Besonders für junge Beschäftigte, die nach ihrer Ausbildung ins Berufsleben einsteigen wollen, bedeutet diese grassierende Praxis besonders für sie Unsicherheit, wenn der Berufseinstieg mit dem Umzug in eine andere Stadt verbunden ist, wenn irgendwann die Familienplanung oder auch nur eine verlässliche Planung des eigenen Lebens vorgenommen werden soll. Deshalb ist und bleibt die wiederkehrende Forderung, dass den sachgrundlosen Befristungen ein Ende gemacht werden muss, das kann der Gesetzgeber tun, aber das geht auch per Tarifvertrag.
Ob mit dem Tarifabschluss der öffentliche Dienst der Länder für junge Erwachsene ein attraktiverer Arbeitgeber wird, ist fraglich. Dass das so werden muss, ist aber dringend nötig. Seit Jahren warnt der dbb vor den Auswirkungen der anstehenden hohen Zahl von Verrentungen. Über ein Viertel der Beschäftigten sei mittlerweile über 55 Jahre alt, sagte etwa der dbb Chef Klaus Dauderstädt kurz nach dem Tarifabschluss und begründete damit seine Forderung nach Aufstockung des Personals. Es fehlten „nicht nur 10 000 Polizisten und 20 000 Lehrer“. Noch deutet sich nicht an, dass die Jugend Schlange steht, um in den beiden Bereichen ihre berufliche Zukunft zu nden. Zudem sind es eben auch die Stellen, die in den Haushaltsplänen nur befristet finanziert sind oder ganz fehlen. Deshalb erscheint die Privatwirtschaft oder auch der öffentliche Dienst in Bund und Kommunen der attraktivere Arbeitgeber zu sein. Vielleicht sollten die politisch Verantwortlichen sich an einen Tisch setzen und überprüfen, ob es nicht eine gute Idee wäre, die Lohnschere zwischen den Sektoren endlich zu schließen.
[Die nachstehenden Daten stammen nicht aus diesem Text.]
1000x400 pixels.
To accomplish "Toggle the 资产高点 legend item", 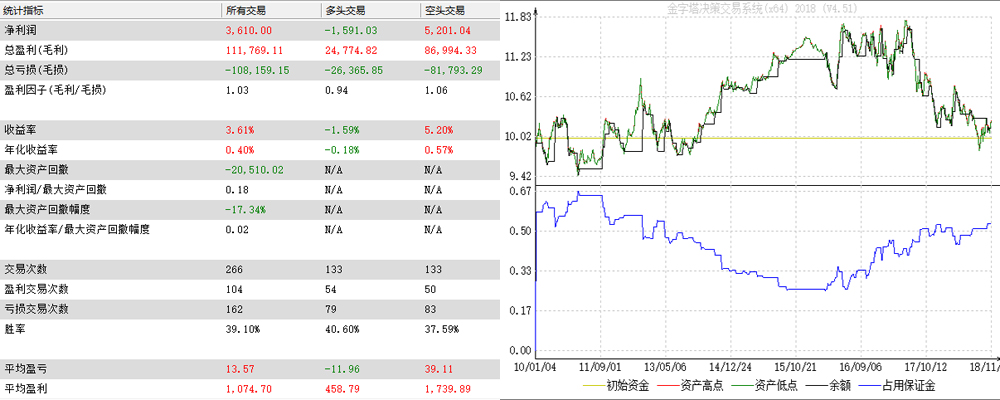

Für Lehrkräfte hat sich mit der Einführung der neuen Erfahrungsstufe tatsächlich etwas verändert. Pro tieren tun davon besonders die dienstälteren Kolleginnen und Kollegen. Sicher, man hätte die Stufe 6 auch früher einführen können, nicht erst im nächsten Jahr. Die Tarifgemeinschaft deutscher Länder hat in diesem Jahr angesichts anhaltend hoher Steuereinnahmen so wenig gute Argumente gegen einen satten Abschluss wie lange nicht.
Nun kommt der Einstieg in die Stufe 6 im nächsten Jahr und wird damit vermutlich deutlich billiger, weil bis dahin wieder viele Lehrkräfte ihren Weg in den Ruhestand angetreten haben. Für diejenigen, die noch da sind, bedeutet die Stufe 6 eine Wertschätzung ihrer Arbeit – nach Jahren des Verzichts und der Einbußen.
Zusammengefasst war es eine eher ereignislose Tarifrunde mit wenig überraschendem, aus Kommentatorensicht zu niedrigem Ergebnis. Die in mehreren Bundesländern laufenden Warnstreiks und Aktionen waren zwar wahrnehmbar, glichen aber eher Dienst nach Vorschrift denn einer kämpferischen Tarifbewegung. Die Gespräche wurden im Nachhinein als von Beginn an sehr konstruktiv bewertet. An einer Eskalation hatte niemand Interesse, aber zu routiniert sollten Tarifverhandlungen auch nicht sein.